■ **TASK DESCRIPTION**: Could you reproduce all of the following entries exactly?

Dataset entries:
_ _ _ _ _
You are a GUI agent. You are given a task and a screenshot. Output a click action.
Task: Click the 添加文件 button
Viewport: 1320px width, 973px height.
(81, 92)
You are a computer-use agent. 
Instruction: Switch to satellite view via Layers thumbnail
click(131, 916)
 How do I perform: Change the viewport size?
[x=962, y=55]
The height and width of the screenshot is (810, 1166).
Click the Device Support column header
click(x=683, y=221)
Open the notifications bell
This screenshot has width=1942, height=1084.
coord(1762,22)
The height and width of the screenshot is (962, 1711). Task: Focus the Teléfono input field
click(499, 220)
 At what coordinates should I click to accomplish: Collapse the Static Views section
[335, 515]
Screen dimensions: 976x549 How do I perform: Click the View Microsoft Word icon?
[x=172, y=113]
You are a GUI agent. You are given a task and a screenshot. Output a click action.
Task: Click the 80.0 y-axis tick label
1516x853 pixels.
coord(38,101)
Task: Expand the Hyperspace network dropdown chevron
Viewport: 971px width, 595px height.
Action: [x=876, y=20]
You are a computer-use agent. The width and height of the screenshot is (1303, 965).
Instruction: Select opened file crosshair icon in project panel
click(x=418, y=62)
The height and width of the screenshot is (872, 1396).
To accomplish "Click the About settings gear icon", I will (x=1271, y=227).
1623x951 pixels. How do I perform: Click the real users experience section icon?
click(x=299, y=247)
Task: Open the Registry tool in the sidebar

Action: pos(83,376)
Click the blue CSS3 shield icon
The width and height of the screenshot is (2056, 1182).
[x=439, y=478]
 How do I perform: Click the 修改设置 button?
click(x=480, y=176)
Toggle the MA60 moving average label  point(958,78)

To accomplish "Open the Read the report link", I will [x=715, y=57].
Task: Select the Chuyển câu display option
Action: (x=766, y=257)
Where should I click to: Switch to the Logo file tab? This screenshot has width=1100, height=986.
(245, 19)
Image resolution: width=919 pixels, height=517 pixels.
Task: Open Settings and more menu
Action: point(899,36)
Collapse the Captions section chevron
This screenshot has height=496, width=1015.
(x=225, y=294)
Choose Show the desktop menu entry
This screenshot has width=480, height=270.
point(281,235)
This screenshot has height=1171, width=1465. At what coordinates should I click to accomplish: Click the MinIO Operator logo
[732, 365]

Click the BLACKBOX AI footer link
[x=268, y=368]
_ _ _ _ _
■ **RESULT FOR THIS TASK**:
You are a GUI agent. You are given a task and a screenshot. Output a click action.
Task: Click the 添加文件 button
Viewport: 1320px width, 973px height.
(81, 92)
You are a computer-use agent. 
Instruction: Switch to satellite view via Layers thumbnail
click(131, 916)
 How do I perform: Change the viewport size?
[x=962, y=55]
The height and width of the screenshot is (810, 1166).
Click the Device Support column header
click(x=683, y=221)
Open the notifications bell
This screenshot has width=1942, height=1084.
coord(1762,22)
The height and width of the screenshot is (962, 1711). Task: Focus the Teléfono input field
click(499, 220)
 At what coordinates should I click to accomplish: Collapse the Static Views section
[335, 515]
Screen dimensions: 976x549 How do I perform: Click the View Microsoft Word icon?
[x=172, y=113]
You are a GUI agent. You are given a task and a screenshot. Output a click action.
Task: Click the 80.0 y-axis tick label
1516x853 pixels.
coord(38,101)
Task: Expand the Hyperspace network dropdown chevron
Viewport: 971px width, 595px height.
Action: [x=876, y=20]
You are a computer-use agent. The width and height of the screenshot is (1303, 965).
Instruction: Select opened file crosshair icon in project panel
click(x=418, y=62)
The height and width of the screenshot is (872, 1396).
To accomplish "Click the About settings gear icon", I will (x=1271, y=227).
1623x951 pixels. How do I perform: Click the real users experience section icon?
click(x=299, y=247)
Task: Open the Registry tool in the sidebar

Action: pos(83,376)
Click the blue CSS3 shield icon
The width and height of the screenshot is (2056, 1182).
[x=439, y=478]
 How do I perform: Click the 修改设置 button?
click(x=480, y=176)
Toggle the MA60 moving average label  point(958,78)

To accomplish "Open the Read the report link", I will [x=715, y=57].
Task: Select the Chuyển câu display option
Action: (x=766, y=257)
Where should I click to: Switch to the Logo file tab? This screenshot has width=1100, height=986.
(245, 19)
Image resolution: width=919 pixels, height=517 pixels.
Task: Open Settings and more menu
Action: point(899,36)
Collapse the Captions section chevron
This screenshot has height=496, width=1015.
(x=225, y=294)
Choose Show the desktop menu entry
This screenshot has width=480, height=270.
point(281,235)
This screenshot has height=1171, width=1465. At what coordinates should I click to accomplish: Click the MinIO Operator logo
[732, 365]

Click the BLACKBOX AI footer link
[x=268, y=368]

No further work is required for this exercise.